Your task –
Word for word, transcribe all of the records.

(The input Opens)

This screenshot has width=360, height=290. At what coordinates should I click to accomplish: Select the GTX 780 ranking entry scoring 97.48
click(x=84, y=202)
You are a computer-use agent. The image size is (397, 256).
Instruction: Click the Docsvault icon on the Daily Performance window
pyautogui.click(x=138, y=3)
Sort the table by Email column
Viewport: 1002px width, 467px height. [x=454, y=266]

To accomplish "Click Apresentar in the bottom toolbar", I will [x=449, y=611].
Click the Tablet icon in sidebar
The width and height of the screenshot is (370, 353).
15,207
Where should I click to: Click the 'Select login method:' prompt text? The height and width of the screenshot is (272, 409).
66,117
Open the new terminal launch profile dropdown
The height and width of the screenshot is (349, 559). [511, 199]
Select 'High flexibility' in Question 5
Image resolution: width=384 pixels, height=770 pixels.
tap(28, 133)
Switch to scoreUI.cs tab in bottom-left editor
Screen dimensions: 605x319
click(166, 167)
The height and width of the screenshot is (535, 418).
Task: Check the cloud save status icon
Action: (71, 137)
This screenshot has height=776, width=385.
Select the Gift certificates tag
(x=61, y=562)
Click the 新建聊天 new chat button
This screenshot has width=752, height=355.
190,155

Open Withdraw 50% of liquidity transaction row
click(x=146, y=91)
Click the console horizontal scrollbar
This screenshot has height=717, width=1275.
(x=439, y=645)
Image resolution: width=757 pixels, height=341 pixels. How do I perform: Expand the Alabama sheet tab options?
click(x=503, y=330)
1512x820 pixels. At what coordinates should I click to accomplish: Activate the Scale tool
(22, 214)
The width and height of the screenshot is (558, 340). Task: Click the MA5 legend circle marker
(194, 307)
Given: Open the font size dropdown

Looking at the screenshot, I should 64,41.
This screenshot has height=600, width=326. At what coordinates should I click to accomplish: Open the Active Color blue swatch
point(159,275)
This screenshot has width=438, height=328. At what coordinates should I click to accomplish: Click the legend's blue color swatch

(The input Closes)

Answer to this exercise –
This screenshot has width=360, height=290. At what coordinates should I click to accomplish: Select the GTX 780 ranking entry scoring 97.48
click(x=84, y=202)
You are a computer-use agent. The image size is (397, 256).
Instruction: Click the Docsvault icon on the Daily Performance window
pyautogui.click(x=138, y=3)
Sort the table by Email column
Viewport: 1002px width, 467px height. [x=454, y=266]

To accomplish "Click Apresentar in the bottom toolbar", I will [x=449, y=611].
Click the Tablet icon in sidebar
The width and height of the screenshot is (370, 353).
15,207
Where should I click to: Click the 'Select login method:' prompt text? The height and width of the screenshot is (272, 409).
66,117
Open the new terminal launch profile dropdown
The height and width of the screenshot is (349, 559). [511, 199]
Select 'High flexibility' in Question 5
Image resolution: width=384 pixels, height=770 pixels.
tap(28, 133)
Switch to scoreUI.cs tab in bottom-left editor
Screen dimensions: 605x319
click(166, 167)
The height and width of the screenshot is (535, 418).
Task: Check the cloud save status icon
Action: (71, 137)
This screenshot has height=776, width=385.
Select the Gift certificates tag
(x=61, y=562)
Click the 新建聊天 new chat button
This screenshot has width=752, height=355.
190,155

Open Withdraw 50% of liquidity transaction row
click(x=146, y=91)
Click the console horizontal scrollbar
This screenshot has height=717, width=1275.
(x=439, y=645)
Image resolution: width=757 pixels, height=341 pixels. How do I perform: Expand the Alabama sheet tab options?
click(x=503, y=330)
1512x820 pixels. At what coordinates should I click to accomplish: Activate the Scale tool
(22, 214)
The width and height of the screenshot is (558, 340). Task: Click the MA5 legend circle marker
(194, 307)
Given: Open the font size dropdown

Looking at the screenshot, I should 64,41.
This screenshot has height=600, width=326. At what coordinates should I click to accomplish: Open the Active Color blue swatch
point(159,275)
This screenshot has width=438, height=328. At what coordinates should I click to accomplish: Click the legend's blue color swatch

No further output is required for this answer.